The Role of Botulinum Toxin A in the Management of Piriformis Syndrome
Botulinum toxin is basically a neurontin protein produced by the bacterium clostridium botulinum and is one of the most poisonous naturally occurring substances in the world.
Produced in accordance with the regulations of the FDA, it is generally sold under the brand names Botox and Dysport.
Meanwhile, the piriformis syndrome is defined as a neuromuscular disorder that occurs when the piriformis muscle compresses or irritates the sciatic nerve, the largest nerve in the body.
The piriformis muscle is a narrow muscle found in the buttocks. Piriformis Syndrome generally occurs when the piriformis muscle becomes tight or spasms and places pressure on the sciatic nerve running beneath it.
Botulinum toxin A and Piriformis Syndrome
The injections of botulinum toxin A administered into the piriformis have recently emerged to be significant for of treatment for piriformis syndrome.
Experts indicate that the botulinum toxins inactivate the myoneural junction, the connection between nerves and muscles, in the local area of the injection. As the piriformis syndrome is basically due to the powerful tightening of the piriformis muscle, this inactivation is likely to loosen the grip of the muscle sufficiently to relieve the pain that has been caused by the muscle tightness.
One of the most significant features of the botulinum toxin A which makes it a preferred choice for pain management is that the effects of the neurotoxin are believed to act only upon the motor nerve endings, sparing the sensory nerve fibers from any side effects. With the mechanism of action being highly specific, the adverse and systemic effects are generally uncommon.
Research and Analysis
A series of research reports and studies have been undertaken to analyze the role of the botulinum toxin A in treating piriformis syndrome.

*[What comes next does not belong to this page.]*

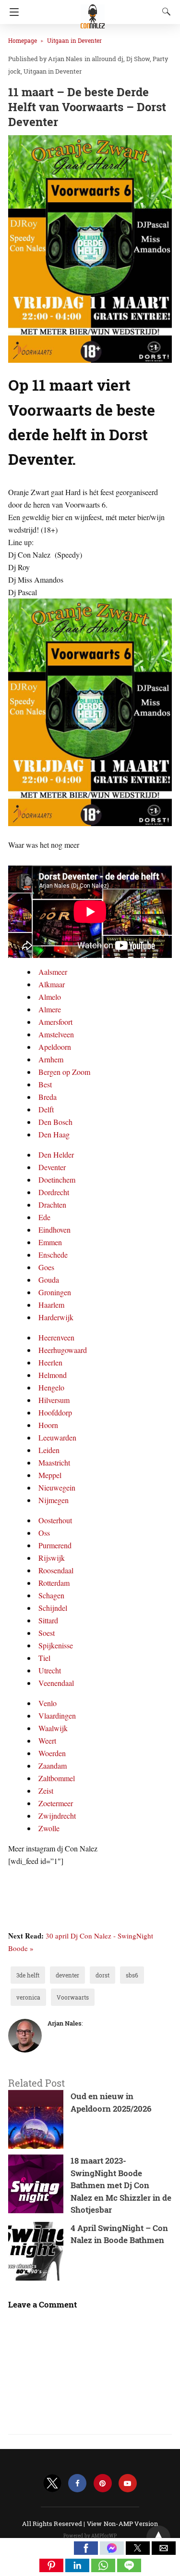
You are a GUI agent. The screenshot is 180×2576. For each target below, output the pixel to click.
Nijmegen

Various sets of studies conducted across patient groups have revealed that the botulinum toxin can effectively relieve the painful condition associated with piriformis syndrome, especially in cases where other therapies have failed to produce the desired effect.
A review of 50 patients suffering from the piriformis syndrome was taken up for the purpose. Each of these patients was on an existing prescription of various analgesics including NSAIDs, tramadol, gabapentin or long-acting opioids. Standard dosage of 100 U of botulinum toxin-A mixed in 5 cc of preservative-free normal (0.9 N) saline were used for the purpose.
The study revealed that with the administration of botulinum toxin A injections into the piriformis muscle, atleast a 45% reduction in pain was experienced along with a considerable increase in disability scores.
Another study was also conducted to asses the efficacy of intramuscular botulinum toxin A in decreasing chronic pain associated with piriformis syndrome. The patients involved in this study included nine women with chronic buttock, hip and lower limb pain, without any evidence of lumbar disk herniation or nerve root impingement on imaging studies. The analgesic impact of botulinum toxin A injection of 100 U was compared against a similar injection of the vehicle (saline) alone.
The study concluded that the intramuscular piriformis injection with 100 units of botulinum toxin A is capable of reducing pain to a greater extent than similar injections with the vehicle alone.